WHAT IS NEEDED
Return the following entries exactly, word for word.
===
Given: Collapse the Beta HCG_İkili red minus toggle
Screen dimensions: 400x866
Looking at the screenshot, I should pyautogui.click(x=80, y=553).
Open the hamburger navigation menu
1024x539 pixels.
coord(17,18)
===
FINAL ANSWER
Given: Collapse the Beta HCG_İkili red minus toggle
Screen dimensions: 400x866
Looking at the screenshot, I should pyautogui.click(x=80, y=553).
Open the hamburger navigation menu
1024x539 pixels.
coord(17,18)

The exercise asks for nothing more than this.